In practice, Rivers hearings have often been rather pro forma, with the hearings going before judges who are inclined to think that psych meds are automatically always good for mental patients, that mental patients automatically don’t know what is best for them and psychiatrists automatically do (effectively undoing the Rivers decision’s findings).

Voluntary patients have always been considered to possess the right to refuse meds, just as they are considered to retain the right to opt back out of treatment altogether, but again actual practice tends to diverge from this (if you’re in a locked environment and your decision to leave or refuse recommended treatment is subject to review and revocation by the ward psychiatrist, you may discover that you are only “voluntary” until your choices conflict with what the psychiatrist would have ordered for you).

W/O emergency, at ICU, or on floor danger-to-self or -others, they use restraints before administering any drugs. Self admitting patients have to sign a ton of releases. One point (hands, feet) two point (chest), three point (and head). Must have nurse in room 24/7, loosen bands every 5 minutes.

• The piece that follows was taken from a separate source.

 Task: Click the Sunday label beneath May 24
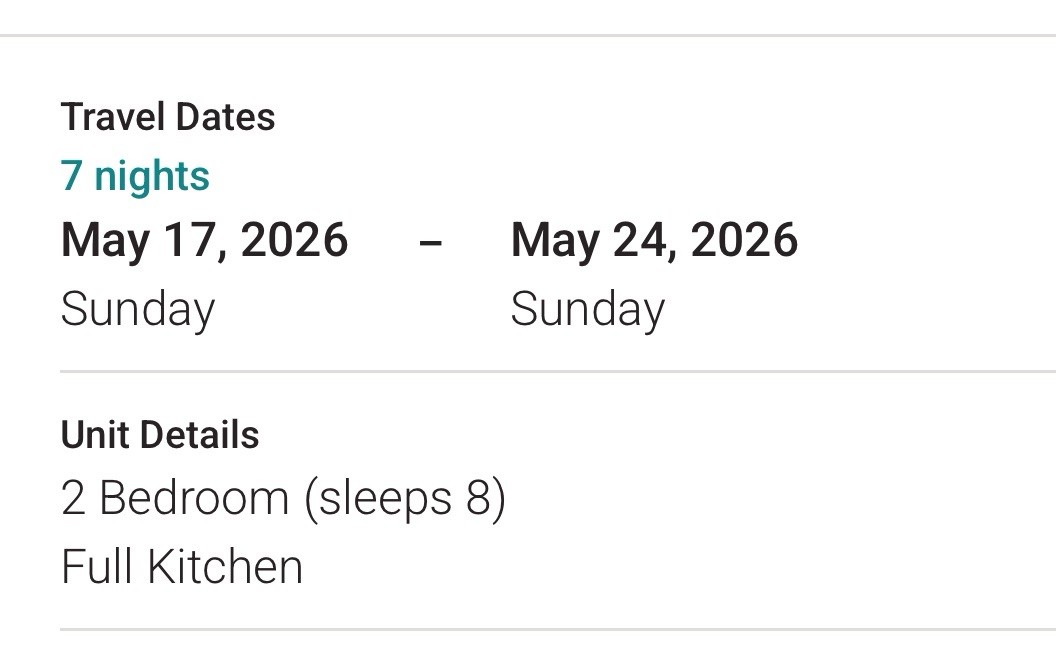(587, 310)
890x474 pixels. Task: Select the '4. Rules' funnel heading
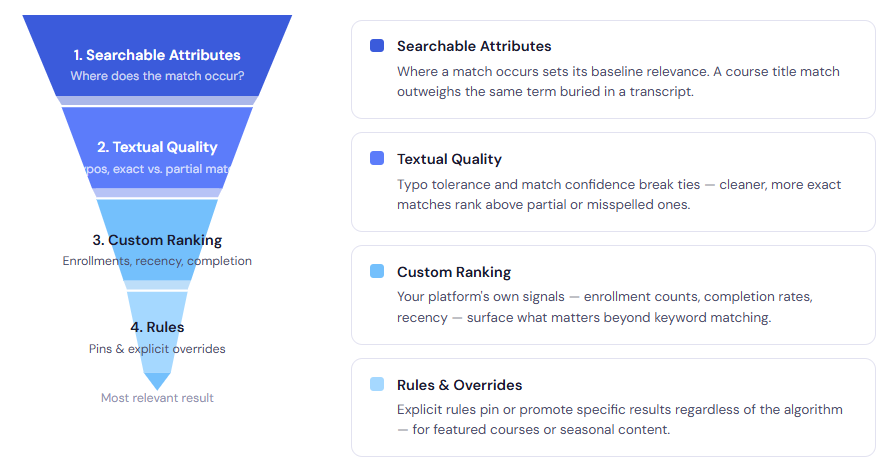[x=157, y=327]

This is NYS law. As mentioned, patients can refuse any drug, until a judge reviews the case w/i three days. Judges usually win.

About ECT (electro convulsive therapy) I am sure it is against every mental health law known to man in the US that it can never be applied w/o consent.

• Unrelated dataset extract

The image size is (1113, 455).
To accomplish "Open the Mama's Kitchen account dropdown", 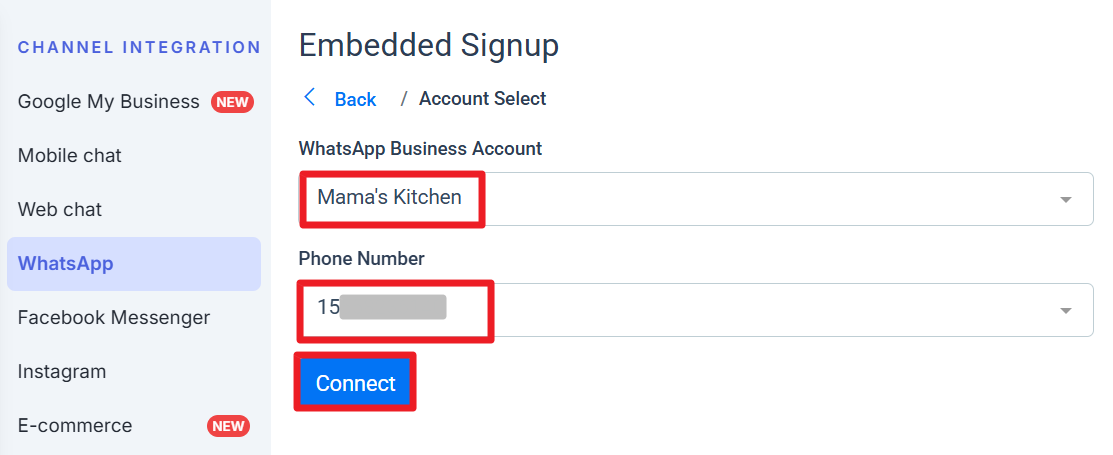I will click(x=680, y=199).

The amount of paperwork to sign before electing ECT is humongous. I speak from experience, BTW.

Completely anecdotal, but it’s my understanding that many mental patients are hospitalized during a complete dissociative crisis. Once the person is stabilized by medication, they must be ASKED if they want the meds, and since they feel “normal,” they refuse.

Or, they are discharged with a prescription, and never take the drug. Eventually, they break with reality and are considered a danger to themselves, and it starts all over again.
~VOW

Good point, and well said.
In my experience, the people who say “there’s nothing really wrong w/ me, I’ll be out of here in a day or two,” are the ones who should pack for a longish stay…

Forgot to add:
A patient’s request to leave treatment/ward can also be brought before a judge w/i three days.

Inpatient Mental Health worker checking in here - in my state if a patient requests discharge, they are evaluated, not by the unit medical staff, but by a designated mental health provider (DMHP). We have had MANY clients who have discharged this way, and often against the advice of the physician. If the DMHP doesn’t find the client detainable, (in other words, not an immediate danger to themselves or others) then out the door they go.

DMHP’s are also the people who go out into the community to see if someone needs hospitalization, either at emergency rooms, jails, or even private homes. Very dangerous work. One of our DMHP’s was killed by a person who didn’t want to be detained.

My husband in a nurse at a mental hospital and this is quoted for truth. He refers to them as his “frequent flyers”.

Wow. Unrecognized wonderful work you do.

ECT is inconceivable without drugs (primarily muscle relaxants–hence no parody like Jack Nicholson buckling).

Plus therapy, daily at a good hospital.

Plus in ECT you’re knocked out under full anesthesia. Forgot to add again. :slight_smile:

At some hospitals in the past, some patients were not put to sleep. That was long ago. Jack Nicholson experiences with ECT were no parody – just good acting.

The patient is put to sleep mainly so that they won’t experience the trauma of having a convulsion and being awake at the same time.

Important: According to the experts that I know, ECT is no where near as traumatic as the ECT for forty or fifty years ago. I’m not sure when it changed or how it affects the memory now. But I would think that something to put you to sleep would be expected.

Agreed. My uncle was put into insulin shock, which in addition to the horrible procedure had a very narrow window between convulsions and death.

IAMNAD, but knowledge of drug indications and contraindications is part of the reason doctors get the big bucks. :wink:

They analyze the shit out of these questions, both for an emergency intake stabilization, a short-term stay, and a long-term maintenance regimen, each of which requires a different cocktail.

A doctor on this thread could give you a case or two, I’m sure.